Stored data
[Start of Attachment]

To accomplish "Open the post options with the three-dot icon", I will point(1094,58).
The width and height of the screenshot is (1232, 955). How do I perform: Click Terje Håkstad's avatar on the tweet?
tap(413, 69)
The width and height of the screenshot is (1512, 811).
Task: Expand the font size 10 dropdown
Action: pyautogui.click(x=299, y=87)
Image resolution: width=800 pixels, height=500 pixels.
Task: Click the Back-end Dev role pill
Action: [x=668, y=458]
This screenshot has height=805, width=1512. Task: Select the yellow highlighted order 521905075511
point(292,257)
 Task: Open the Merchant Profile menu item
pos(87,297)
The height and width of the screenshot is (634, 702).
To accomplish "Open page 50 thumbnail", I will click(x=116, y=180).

[End of Attachment]

## Work request
Transcribe all entries exactly as they appear above.

## Solution to this exercise
To accomplish "Open the post options with the three-dot icon", I will point(1094,58).
The width and height of the screenshot is (1232, 955). How do I perform: Click Terje Håkstad's avatar on the tweet?
tap(413, 69)
The width and height of the screenshot is (1512, 811).
Task: Expand the font size 10 dropdown
Action: pyautogui.click(x=299, y=87)
Image resolution: width=800 pixels, height=500 pixels.
Task: Click the Back-end Dev role pill
Action: [x=668, y=458]
This screenshot has height=805, width=1512. Task: Select the yellow highlighted order 521905075511
point(292,257)
 Task: Open the Merchant Profile menu item
pos(87,297)
The height and width of the screenshot is (634, 702).
To accomplish "Open page 50 thumbnail", I will click(x=116, y=180).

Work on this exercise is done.